What is required → Exactly the lines from the one holding "Where should I click to: Click the Lisää" to the end of the listing, both ends included, make up the expected answer.

***

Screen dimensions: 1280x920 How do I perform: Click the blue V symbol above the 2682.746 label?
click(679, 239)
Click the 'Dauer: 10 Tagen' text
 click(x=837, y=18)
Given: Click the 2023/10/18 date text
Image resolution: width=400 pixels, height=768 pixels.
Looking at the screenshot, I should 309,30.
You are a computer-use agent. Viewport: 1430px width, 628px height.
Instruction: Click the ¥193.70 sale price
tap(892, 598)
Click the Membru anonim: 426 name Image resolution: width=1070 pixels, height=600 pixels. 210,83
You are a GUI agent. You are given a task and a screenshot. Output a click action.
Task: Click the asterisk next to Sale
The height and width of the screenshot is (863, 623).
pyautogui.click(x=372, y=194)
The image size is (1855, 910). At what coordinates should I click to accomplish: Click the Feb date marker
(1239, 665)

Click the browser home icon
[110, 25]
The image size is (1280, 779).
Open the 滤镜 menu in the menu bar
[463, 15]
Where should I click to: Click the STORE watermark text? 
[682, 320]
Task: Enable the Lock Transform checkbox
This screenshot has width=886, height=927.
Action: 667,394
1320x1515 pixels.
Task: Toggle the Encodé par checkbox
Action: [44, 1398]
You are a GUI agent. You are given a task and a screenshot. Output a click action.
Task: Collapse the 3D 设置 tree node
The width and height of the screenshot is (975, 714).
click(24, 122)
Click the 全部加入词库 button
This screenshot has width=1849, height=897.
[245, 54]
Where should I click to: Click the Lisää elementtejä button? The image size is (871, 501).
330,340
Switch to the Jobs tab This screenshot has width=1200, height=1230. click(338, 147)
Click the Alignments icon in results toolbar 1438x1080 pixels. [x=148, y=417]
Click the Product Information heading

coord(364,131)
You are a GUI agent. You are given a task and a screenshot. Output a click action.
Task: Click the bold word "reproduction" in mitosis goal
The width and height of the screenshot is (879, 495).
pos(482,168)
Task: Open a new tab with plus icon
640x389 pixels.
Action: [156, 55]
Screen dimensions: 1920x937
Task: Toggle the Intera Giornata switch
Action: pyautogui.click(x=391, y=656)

***

Exercise answer →
Where should I click to: Click the Lisää elementtejä button? The image size is (871, 501).
330,340
Switch to the Jobs tab This screenshot has width=1200, height=1230. click(338, 147)
Click the Alignments icon in results toolbar 1438x1080 pixels. [x=148, y=417]
Click the Product Information heading

coord(364,131)
You are a GUI agent. You are given a task and a screenshot. Output a click action.
Task: Click the bold word "reproduction" in mitosis goal
The width and height of the screenshot is (879, 495).
pos(482,168)
Task: Open a new tab with plus icon
640x389 pixels.
Action: [156, 55]
Screen dimensions: 1920x937
Task: Toggle the Intera Giornata switch
Action: pyautogui.click(x=391, y=656)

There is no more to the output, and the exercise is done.